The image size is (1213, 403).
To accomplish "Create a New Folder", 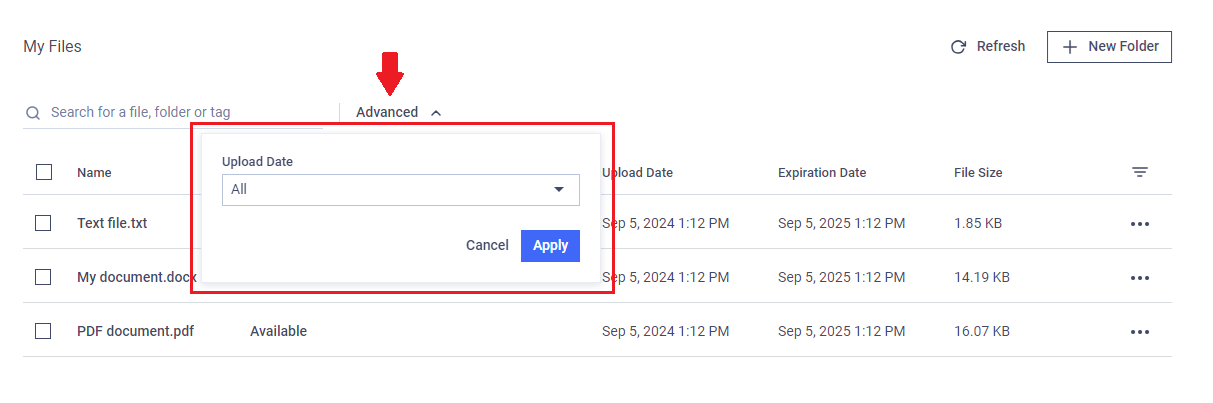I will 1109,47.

---

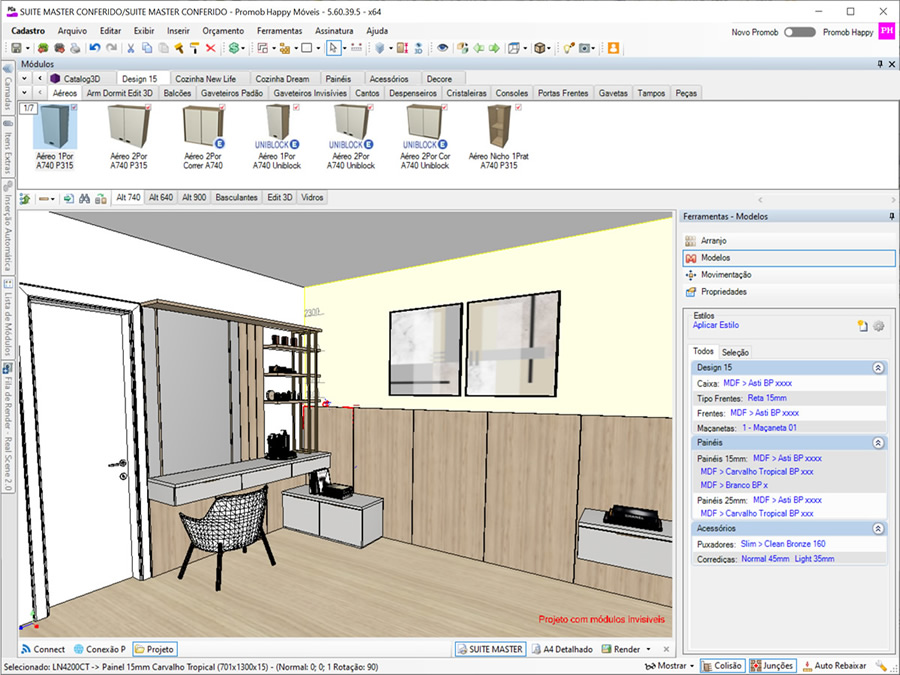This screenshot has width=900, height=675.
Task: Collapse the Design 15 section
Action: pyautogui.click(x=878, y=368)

- **Written exercise**: Duplicate the data from the line containing "This screenshot has width=900, height=675." through the line containing "Action: pyautogui.click(x=878, y=368)", inclusive, without the pictures.

- **Expected output**:
This screenshot has width=900, height=675.
Task: Collapse the Design 15 section
Action: pyautogui.click(x=878, y=368)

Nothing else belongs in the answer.